At the end of the 2000s, Bettina Rheims worked with Serge Bramly again and exhibited Rose, c'est Paris in 2010 at the National Library of France. The photographic tale was again built on a thread of fiction that Bettina Rheims and Serge Bramly created from autobiographical elements. In this work, Paris plays "the role of the muse more than the subject, and [appears], through the characters woven into a story, in an almost allegorical form. A young woman we know by her initial, B., is looking for Rose, her twin sister who she claims has disappeared. Presented as a 'great mysterious series', a genre held dear by surrealists, Rose, c'est Paris is divided into thirteen episodes in which we discover among other things an unusual or obscure Paris, which is voluntarily timeless."

=== The 2010s ===
Exhibited in 2012 in Düsseldorf, the Gender Studies series pursues the questioning of gender representation. The device linking image and sound (by Frédéric Sanchez) presents 27 sound portraits of young men and women who responded to a request the photographer posted on Facebook. The photos are accompanied by interview clips and have featured in several exhibitions and a book.
=== Commissioned work===
Rheims has also worked on advertising campaigns for fashion and big brands, such as Chanel and Lancôme, as well as taking portraits of famous women for international magazines. Rheims says that she has been inspired by Diane Arbus and Helmut Newton as well as by the work of early painters.

== Publications ==
- Modern Lovers, Éditions Paris Audiovisuel, 1990.
- Female Trouble, Schirmer / Mosel Verlag, 1991.
- Chambre Close (text by Serge Bramly), Gina Kehayoff Verlag, Munich, 1992.
- Les Espionnes (text by Bernard Lamarche-Vadel), Kehayoff Verlag, Munich, 1992.
- Kim, Kehayoff Verlag, Munich, 1994.
- Animal, Kehayoff Verlag, Munich, 1994.
- I.N.R.I. Jésus, 2000 ans après ... (text by Serge Bramly), Éditions Albin Michel, Paris, November 1998.
- X'mas, Éditions Léo Scheer, Paris, October 2000.
- A Room in the Museum of Modern Art in Frankfurt, Kehayoff Verlag, Munich, 2000.
- Morceaux Choisis, Steidl Verlag, Göttingen, 2002.
- Shanghai (text by Serge Bramly), Éditions Robert Laffont, Paris, October 2003.
- Rétrospective, Schirmer/Mosel Verlag, Munich, 2004.
- More Trouble, Schirmer / Mosel Verlag, Munich, 2004.
- Oxymoriques.

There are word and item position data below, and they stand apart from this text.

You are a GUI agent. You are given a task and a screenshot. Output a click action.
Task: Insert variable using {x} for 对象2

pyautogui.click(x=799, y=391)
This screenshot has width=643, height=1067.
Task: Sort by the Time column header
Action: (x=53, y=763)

Les Photographies de Bettina Rheims, Michel Onfray, Éditions Jannink, Paris, 2005.
- Héroïnes, Galerie Jérôme de Noirmont, Paris, 2006.
- The Book Of Olga (text by Catherine Millet), Taschen, Cologne, 2008.
- Rose, c'est Paris (text by Serge Bramly), Taschen, 2010.
- Mylène Farmer, TIMELESS 2013 concert programme, Paris, 2013.

== Family ==
Bettina Rheims is the daughter of Maurice Rheims, an art auctioneer and historian, novelist, member of the Académie française and administrator of Pablo Picasso's estate, and the sister of writer and producer Nathalie Rheims. She was Serge Bramly's partner and is today married to the lawyer Jean-Michel Darrois. She is also related to the Rothschild family, through her great-grandfather (the branch called the "von Worms").

== Awards and decorations ==
- 1994: Grand Prix de la Photographie, Paris
- 14 July 2013: Commander of the French Legion of Honour (Officer, 2006)
- 2018: Grand officier de l'ordre du Mérite.